Task instructions: Rewrite everything from the line containing "Task: Open the" down to the line containing "Action: [x=1355, y=95]", substituting "calibration page" for "calibration source" and leaving the rest unchanged.

Data for this task:

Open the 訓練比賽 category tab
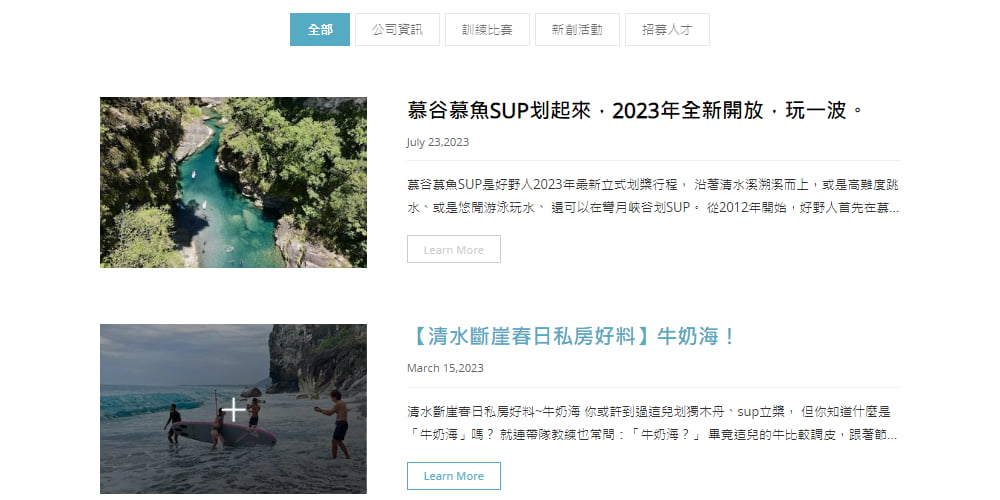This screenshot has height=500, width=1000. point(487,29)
==
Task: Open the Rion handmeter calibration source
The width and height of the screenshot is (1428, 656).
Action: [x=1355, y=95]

Response to the task:
Task: Open the Rion handmeter calibration page
The width and height of the screenshot is (1428, 656).
Action: [x=1355, y=95]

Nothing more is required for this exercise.